• [Stored items]

----------

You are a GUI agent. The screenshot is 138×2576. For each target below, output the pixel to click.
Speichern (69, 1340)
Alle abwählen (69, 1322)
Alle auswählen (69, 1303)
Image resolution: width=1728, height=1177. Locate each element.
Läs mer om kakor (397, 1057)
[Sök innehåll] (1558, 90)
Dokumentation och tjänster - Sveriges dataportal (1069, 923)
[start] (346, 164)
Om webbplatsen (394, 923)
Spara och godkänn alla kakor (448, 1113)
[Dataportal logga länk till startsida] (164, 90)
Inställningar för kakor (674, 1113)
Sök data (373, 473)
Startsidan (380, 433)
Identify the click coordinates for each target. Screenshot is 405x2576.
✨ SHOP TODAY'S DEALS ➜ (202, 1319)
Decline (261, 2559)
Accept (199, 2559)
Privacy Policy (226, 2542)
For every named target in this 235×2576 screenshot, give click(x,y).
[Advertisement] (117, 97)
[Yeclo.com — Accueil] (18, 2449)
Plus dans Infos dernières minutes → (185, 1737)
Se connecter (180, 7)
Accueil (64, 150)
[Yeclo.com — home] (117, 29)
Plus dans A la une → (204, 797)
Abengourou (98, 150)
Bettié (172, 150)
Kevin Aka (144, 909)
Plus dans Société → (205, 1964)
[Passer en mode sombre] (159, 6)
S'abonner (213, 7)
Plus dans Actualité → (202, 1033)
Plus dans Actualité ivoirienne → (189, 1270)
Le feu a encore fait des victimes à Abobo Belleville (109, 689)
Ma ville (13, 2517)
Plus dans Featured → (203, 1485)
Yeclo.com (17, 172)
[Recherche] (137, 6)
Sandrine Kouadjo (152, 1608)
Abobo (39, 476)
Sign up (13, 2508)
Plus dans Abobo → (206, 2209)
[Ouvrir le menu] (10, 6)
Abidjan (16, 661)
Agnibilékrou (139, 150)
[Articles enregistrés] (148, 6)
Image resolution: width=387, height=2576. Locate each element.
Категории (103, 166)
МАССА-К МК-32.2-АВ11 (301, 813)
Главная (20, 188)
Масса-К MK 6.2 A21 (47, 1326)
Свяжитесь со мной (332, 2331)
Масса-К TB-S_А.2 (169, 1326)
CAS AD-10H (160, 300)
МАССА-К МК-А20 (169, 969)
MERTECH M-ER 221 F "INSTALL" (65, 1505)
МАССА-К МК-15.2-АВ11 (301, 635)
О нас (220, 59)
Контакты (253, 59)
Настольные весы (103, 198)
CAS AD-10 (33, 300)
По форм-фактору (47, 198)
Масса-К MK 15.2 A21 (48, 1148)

----------

• [About this task] Your job is to print exactly the lines that run from the top of the entries through the line with "Spara och godkänn alla kakor (448, 1113)", and no others.

• [Problem solution]
You are a GUI agent. The screenshot is 138×2576. For each target below, output the pixel to click.
Speichern (69, 1340)
Alle abwählen (69, 1322)
Alle auswählen (69, 1303)
Image resolution: width=1728, height=1177. Locate each element.
Läs mer om kakor (397, 1057)
[Sök innehåll] (1558, 90)
Dokumentation och tjänster - Sveriges dataportal (1069, 923)
[start] (346, 164)
Om webbplatsen (394, 923)
Spara och godkänn alla kakor (448, 1113)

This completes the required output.